▶ **Tugas yang Diberikan 1**: Pada catatan, ubah bagian yang diawali baris berisi "The image size is (784, 441)." dan diakhiri baris berisi "Looking at the screenshot, I should 127,32." dengan mengganti "Undo" menjadi "Redo" tanpa mengubah hal lain. Tuliskan hanya baris-baris tersebut.

Militer Mali Bebaskan Presiden dan PM Setelah Dipaksa Mundur
BAMAKO, SATUHARAPAN.COM-Militer Mali telah membebaskan presiden transisi dan perdana menteri dari tahanan, kata seorang pejabat tinggi.
Pembebasan Presiden Bah N’Daw dan Perdana Menteri Moctar Ouane terjadi setelah mereka mengundurkan diri pada Rabu (26/5) di hadapan arbiter internasional yang berada di negara Afrika Barat untuk menengahi krisis politik, menurut Mayor Baba Cisse.
"Memang, mantan presiden dan mantan perdana menteri dibebaskan," kata Cisse kepada The Associated Press, HARI Kamis (27/5)
Dewan Keamanan PBB mengindikasikan pengunduran diri itu secara paksa dan menuntut segera dimulainya kembali pemerintahan transisi yang dipimpin sipil, dengan mengatakan setelah pertemuan tertutup pada hari Rabu bahwa personel militer harus kembali ke barak mereka.
PBB, Uni Afrika, badan internasional lainnya, dan Amerika Serikat telah mendesak militer Mali untuk membebaskan Ouane dan N’Daw.
Keduanya ditangkap pada hari Senin (24/5), bersama dengan para pemimpin pemerintahan transisi lainnya, beberapa jam setelah pelantikan Kabinet baru yang tidak menyertakan dua pemimpin utama militer.

Catatan penentuan lokasi kata dan elemen

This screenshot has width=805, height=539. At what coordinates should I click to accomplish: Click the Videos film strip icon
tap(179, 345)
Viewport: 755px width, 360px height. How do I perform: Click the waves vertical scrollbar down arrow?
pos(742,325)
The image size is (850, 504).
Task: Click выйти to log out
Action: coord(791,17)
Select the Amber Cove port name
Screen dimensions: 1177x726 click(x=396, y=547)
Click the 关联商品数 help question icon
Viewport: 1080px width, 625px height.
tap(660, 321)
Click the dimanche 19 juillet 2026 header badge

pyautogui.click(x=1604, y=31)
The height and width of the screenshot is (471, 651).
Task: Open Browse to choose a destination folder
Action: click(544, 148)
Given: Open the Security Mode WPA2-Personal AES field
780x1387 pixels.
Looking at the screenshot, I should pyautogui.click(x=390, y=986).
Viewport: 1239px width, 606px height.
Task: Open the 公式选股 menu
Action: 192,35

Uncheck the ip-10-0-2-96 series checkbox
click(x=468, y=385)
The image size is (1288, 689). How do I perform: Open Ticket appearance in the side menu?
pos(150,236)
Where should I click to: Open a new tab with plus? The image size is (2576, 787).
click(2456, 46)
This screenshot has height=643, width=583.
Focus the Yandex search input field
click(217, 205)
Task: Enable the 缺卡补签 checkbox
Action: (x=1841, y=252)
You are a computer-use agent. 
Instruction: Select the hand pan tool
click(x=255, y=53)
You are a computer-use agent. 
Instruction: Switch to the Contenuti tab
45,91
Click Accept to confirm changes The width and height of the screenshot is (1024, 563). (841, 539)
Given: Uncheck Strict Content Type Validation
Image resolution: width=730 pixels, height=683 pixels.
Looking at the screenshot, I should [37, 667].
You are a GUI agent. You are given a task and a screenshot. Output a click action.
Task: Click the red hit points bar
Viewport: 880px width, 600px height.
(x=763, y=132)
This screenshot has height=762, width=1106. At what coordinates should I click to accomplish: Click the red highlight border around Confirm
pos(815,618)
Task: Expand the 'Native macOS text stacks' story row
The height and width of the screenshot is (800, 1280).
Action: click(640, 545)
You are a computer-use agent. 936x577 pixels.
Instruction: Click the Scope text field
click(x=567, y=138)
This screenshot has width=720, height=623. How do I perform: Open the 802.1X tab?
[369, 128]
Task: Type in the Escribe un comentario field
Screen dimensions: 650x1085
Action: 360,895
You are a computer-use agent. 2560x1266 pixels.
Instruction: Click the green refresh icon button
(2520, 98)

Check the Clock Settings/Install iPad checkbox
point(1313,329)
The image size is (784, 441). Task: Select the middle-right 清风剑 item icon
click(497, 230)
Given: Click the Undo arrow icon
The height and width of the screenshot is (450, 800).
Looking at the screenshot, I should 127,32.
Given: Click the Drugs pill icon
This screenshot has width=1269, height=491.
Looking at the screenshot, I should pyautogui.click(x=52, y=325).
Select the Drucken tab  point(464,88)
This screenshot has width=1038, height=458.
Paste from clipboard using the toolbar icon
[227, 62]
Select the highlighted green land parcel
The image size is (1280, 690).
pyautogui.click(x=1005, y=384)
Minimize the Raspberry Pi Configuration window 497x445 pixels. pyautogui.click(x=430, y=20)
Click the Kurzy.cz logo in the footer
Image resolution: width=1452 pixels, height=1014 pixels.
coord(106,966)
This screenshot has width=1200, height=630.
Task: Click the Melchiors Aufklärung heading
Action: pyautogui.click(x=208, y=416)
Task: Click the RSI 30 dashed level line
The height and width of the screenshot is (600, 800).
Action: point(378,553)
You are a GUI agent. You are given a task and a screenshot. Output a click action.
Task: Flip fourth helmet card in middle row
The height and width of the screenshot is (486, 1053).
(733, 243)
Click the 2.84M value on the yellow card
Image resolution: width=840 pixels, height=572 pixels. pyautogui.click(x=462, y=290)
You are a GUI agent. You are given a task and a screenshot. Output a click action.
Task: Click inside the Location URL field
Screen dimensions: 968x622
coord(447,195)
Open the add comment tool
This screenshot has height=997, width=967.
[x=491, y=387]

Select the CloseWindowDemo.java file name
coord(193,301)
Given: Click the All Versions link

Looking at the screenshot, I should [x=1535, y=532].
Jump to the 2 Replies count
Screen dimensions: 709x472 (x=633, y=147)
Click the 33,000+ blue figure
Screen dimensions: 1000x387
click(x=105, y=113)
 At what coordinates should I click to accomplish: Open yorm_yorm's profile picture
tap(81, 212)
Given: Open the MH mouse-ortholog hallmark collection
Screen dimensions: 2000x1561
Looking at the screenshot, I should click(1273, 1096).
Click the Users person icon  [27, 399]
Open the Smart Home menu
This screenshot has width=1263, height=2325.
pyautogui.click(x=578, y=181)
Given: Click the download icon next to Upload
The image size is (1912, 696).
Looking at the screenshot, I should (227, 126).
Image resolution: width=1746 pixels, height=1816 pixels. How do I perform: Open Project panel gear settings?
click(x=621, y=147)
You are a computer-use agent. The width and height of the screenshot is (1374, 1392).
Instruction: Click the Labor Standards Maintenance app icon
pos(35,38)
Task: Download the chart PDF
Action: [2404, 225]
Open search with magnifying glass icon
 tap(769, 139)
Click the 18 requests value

▶ **Tugas yang Diberikan 2**: Ketik ulang seluruh artikel tentang pembebasan presiden dan perdana menteri Mali tanpa perubahan sedikit pun.

▶ **Keluaran yang Diharapkan 1**:
The image size is (784, 441). Task: Select the middle-right 清风剑 item icon
click(497, 230)
Given: Click the Redo arrow icon
The height and width of the screenshot is (450, 800).
Looking at the screenshot, I should 127,32.

▶ **Keluaran yang Diharapkan 2**:
Militer Mali Bebaskan Presiden dan PM Setelah Dipaksa Mundur
BAMAKO, SATUHARAPAN.COM-Militer Mali telah membebaskan presiden transisi dan perdana menteri dari tahanan, kata seorang pejabat tinggi.
Pembebasan Presiden Bah N’Daw dan Perdana Menteri Moctar Ouane terjadi setelah mereka mengundurkan diri pada Rabu (26/5) di hadapan arbiter internasional yang berada di negara Afrika Barat untuk menengahi krisis politik, menurut Mayor Baba Cisse.
"Memang, mantan presiden dan mantan perdana menteri dibebaskan," kata Cisse kepada The Associated Press, HARI Kamis (27/5)
Dewan Keamanan PBB mengindikasikan pengunduran diri itu secara paksa dan menuntut segera dimulainya kembali pemerintahan transisi yang dipimpin sipil, dengan mengatakan setelah pertemuan tertutup pada hari Rabu bahwa personel militer harus kembali ke barak mereka.
PBB, Uni Afrika, badan internasional lainnya, dan Amerika Serikat telah mendesak militer Mali untuk membebaskan Ouane dan N’Daw.
Keduanya ditangkap pada hari Senin (24/5), bersama dengan para pemimpin pemerintahan transisi lainnya, beberapa jam setelah pelantikan Kabinet baru yang tidak menyertakan dua pemimpin utama militer.